Transcribe the records that follow, preserving every word.

(Stored items)

=== Begin Enclosure ===

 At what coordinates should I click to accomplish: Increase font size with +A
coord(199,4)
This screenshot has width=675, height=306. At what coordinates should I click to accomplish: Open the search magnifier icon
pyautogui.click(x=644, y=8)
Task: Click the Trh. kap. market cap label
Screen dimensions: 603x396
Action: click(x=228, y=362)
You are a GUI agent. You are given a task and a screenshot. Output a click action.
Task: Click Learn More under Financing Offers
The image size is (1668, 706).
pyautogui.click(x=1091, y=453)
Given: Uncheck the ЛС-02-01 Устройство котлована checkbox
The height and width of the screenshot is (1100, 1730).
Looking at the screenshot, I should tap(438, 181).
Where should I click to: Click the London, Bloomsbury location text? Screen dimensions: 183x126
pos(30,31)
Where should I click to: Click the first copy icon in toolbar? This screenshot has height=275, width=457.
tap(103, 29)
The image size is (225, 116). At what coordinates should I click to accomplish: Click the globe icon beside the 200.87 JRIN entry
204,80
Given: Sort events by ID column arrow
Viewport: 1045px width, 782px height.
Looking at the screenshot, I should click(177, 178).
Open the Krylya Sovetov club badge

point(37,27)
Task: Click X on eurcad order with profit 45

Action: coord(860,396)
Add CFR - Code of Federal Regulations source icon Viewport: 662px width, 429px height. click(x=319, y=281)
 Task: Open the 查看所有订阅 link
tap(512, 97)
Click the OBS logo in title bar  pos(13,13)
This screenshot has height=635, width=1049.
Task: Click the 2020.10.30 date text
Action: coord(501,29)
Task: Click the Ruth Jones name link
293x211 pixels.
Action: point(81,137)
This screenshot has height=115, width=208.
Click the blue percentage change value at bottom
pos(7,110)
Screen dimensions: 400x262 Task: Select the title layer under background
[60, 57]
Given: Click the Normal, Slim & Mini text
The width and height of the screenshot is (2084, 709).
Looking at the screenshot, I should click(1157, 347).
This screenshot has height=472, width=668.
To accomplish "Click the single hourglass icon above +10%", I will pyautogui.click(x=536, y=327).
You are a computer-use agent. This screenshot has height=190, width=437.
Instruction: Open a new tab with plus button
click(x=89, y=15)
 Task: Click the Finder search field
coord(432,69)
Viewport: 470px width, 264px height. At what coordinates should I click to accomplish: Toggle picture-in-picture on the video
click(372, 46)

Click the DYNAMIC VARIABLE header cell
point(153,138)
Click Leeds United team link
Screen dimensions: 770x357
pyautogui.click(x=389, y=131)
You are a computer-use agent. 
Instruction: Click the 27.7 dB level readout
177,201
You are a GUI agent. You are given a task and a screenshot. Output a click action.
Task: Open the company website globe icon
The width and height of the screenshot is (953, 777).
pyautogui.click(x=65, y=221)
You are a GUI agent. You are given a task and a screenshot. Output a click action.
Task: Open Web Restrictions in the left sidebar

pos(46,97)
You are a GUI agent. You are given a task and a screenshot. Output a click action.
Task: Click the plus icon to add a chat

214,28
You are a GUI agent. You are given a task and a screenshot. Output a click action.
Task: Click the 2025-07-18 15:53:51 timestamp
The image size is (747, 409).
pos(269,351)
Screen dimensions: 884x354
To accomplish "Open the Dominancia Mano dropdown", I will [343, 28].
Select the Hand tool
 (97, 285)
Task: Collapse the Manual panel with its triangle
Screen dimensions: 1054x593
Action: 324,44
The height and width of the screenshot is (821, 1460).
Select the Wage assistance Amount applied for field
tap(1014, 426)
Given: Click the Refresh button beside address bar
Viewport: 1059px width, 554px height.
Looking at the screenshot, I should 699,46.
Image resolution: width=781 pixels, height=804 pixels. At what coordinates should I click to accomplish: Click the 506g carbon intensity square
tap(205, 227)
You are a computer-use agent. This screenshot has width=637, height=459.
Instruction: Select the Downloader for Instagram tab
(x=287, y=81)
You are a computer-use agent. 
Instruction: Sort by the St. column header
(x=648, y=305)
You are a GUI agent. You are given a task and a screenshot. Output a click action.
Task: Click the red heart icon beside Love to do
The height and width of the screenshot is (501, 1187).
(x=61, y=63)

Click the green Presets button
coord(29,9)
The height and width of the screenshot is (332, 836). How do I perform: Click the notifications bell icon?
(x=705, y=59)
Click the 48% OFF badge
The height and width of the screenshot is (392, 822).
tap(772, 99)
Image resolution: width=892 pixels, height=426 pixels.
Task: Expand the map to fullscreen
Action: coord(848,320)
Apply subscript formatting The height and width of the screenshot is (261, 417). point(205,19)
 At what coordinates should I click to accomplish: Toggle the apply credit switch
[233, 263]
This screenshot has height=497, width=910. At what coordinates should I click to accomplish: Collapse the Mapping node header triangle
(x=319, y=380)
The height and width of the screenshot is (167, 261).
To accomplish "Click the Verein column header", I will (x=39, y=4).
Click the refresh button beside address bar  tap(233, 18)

=== End Enclosure ===

→ **RESPONSE FOR THIS EXERCISE**
 At what coordinates should I click to accomplish: Increase font size with +A
coord(199,4)
This screenshot has width=675, height=306. At what coordinates should I click to accomplish: Open the search magnifier icon
pyautogui.click(x=644, y=8)
Task: Click the Trh. kap. market cap label
Screen dimensions: 603x396
Action: click(x=228, y=362)
You are a GUI agent. You are given a task and a screenshot. Output a click action.
Task: Click Learn More under Financing Offers
The image size is (1668, 706).
pyautogui.click(x=1091, y=453)
Given: Uncheck the ЛС-02-01 Устройство котлована checkbox
The height and width of the screenshot is (1100, 1730).
Looking at the screenshot, I should tap(438, 181).
Where should I click to: Click the London, Bloomsbury location text? Screen dimensions: 183x126
pos(30,31)
Where should I click to: Click the first copy icon in toolbar? This screenshot has height=275, width=457.
tap(103, 29)
The image size is (225, 116). At what coordinates should I click to accomplish: Click the globe icon beside the 200.87 JRIN entry
204,80
Given: Sort events by ID column arrow
Viewport: 1045px width, 782px height.
Looking at the screenshot, I should click(177, 178).
Open the Krylya Sovetov club badge

point(37,27)
Task: Click X on eurcad order with profit 45

Action: coord(860,396)
Add CFR - Code of Federal Regulations source icon Viewport: 662px width, 429px height. click(x=319, y=281)
 Task: Open the 查看所有订阅 link
tap(512, 97)
Click the OBS logo in title bar  pos(13,13)
This screenshot has height=635, width=1049.
Task: Click the 2020.10.30 date text
Action: coord(501,29)
Task: Click the Ruth Jones name link
293x211 pixels.
Action: point(81,137)
This screenshot has height=115, width=208.
Click the blue percentage change value at bottom
pos(7,110)
Screen dimensions: 400x262 Task: Select the title layer under background
[60, 57]
Given: Click the Normal, Slim & Mini text
The width and height of the screenshot is (2084, 709).
Looking at the screenshot, I should click(1157, 347).
This screenshot has height=472, width=668.
To accomplish "Click the single hourglass icon above +10%", I will pyautogui.click(x=536, y=327).
You are a computer-use agent. This screenshot has height=190, width=437.
Instruction: Open a new tab with plus button
click(x=89, y=15)
 Task: Click the Finder search field
coord(432,69)
Viewport: 470px width, 264px height. At what coordinates should I click to accomplish: Toggle picture-in-picture on the video
click(372, 46)

Click the DYNAMIC VARIABLE header cell
point(153,138)
Click Leeds United team link
Screen dimensions: 770x357
pyautogui.click(x=389, y=131)
You are a computer-use agent. 
Instruction: Click the 27.7 dB level readout
177,201
You are a GUI agent. You are given a task and a screenshot. Output a click action.
Task: Open the company website globe icon
The width and height of the screenshot is (953, 777).
pyautogui.click(x=65, y=221)
You are a GUI agent. You are given a task and a screenshot. Output a click action.
Task: Open Web Restrictions in the left sidebar

pos(46,97)
You are a GUI agent. You are given a task and a screenshot. Output a click action.
Task: Click the plus icon to add a chat

214,28
You are a GUI agent. You are given a task and a screenshot. Output a click action.
Task: Click the 2025-07-18 15:53:51 timestamp
The image size is (747, 409).
pos(269,351)
Screen dimensions: 884x354
To accomplish "Open the Dominancia Mano dropdown", I will [343, 28].
Select the Hand tool
 (97, 285)
Task: Collapse the Manual panel with its triangle
Screen dimensions: 1054x593
Action: 324,44
The height and width of the screenshot is (821, 1460).
Select the Wage assistance Amount applied for field
tap(1014, 426)
Given: Click the Refresh button beside address bar
Viewport: 1059px width, 554px height.
Looking at the screenshot, I should 699,46.
Image resolution: width=781 pixels, height=804 pixels. At what coordinates should I click to accomplish: Click the 506g carbon intensity square
tap(205, 227)
You are a computer-use agent. This screenshot has width=637, height=459.
Instruction: Select the Downloader for Instagram tab
(x=287, y=81)
You are a computer-use agent. 
Instruction: Sort by the St. column header
(x=648, y=305)
You are a GUI agent. You are given a task and a screenshot. Output a click action.
Task: Click the red heart icon beside Love to do
The height and width of the screenshot is (501, 1187).
(x=61, y=63)

Click the green Presets button
coord(29,9)
The height and width of the screenshot is (332, 836). How do I perform: Click the notifications bell icon?
(x=705, y=59)
Click the 48% OFF badge
The height and width of the screenshot is (392, 822).
tap(772, 99)
Image resolution: width=892 pixels, height=426 pixels.
Task: Expand the map to fullscreen
Action: coord(848,320)
Apply subscript formatting The height and width of the screenshot is (261, 417). point(205,19)
 At what coordinates should I click to accomplish: Toggle the apply credit switch
[233, 263]
This screenshot has height=497, width=910. At what coordinates should I click to accomplish: Collapse the Mapping node header triangle
(x=319, y=380)
The height and width of the screenshot is (167, 261).
To accomplish "Click the Verein column header", I will (x=39, y=4).
Click the refresh button beside address bar  tap(233, 18)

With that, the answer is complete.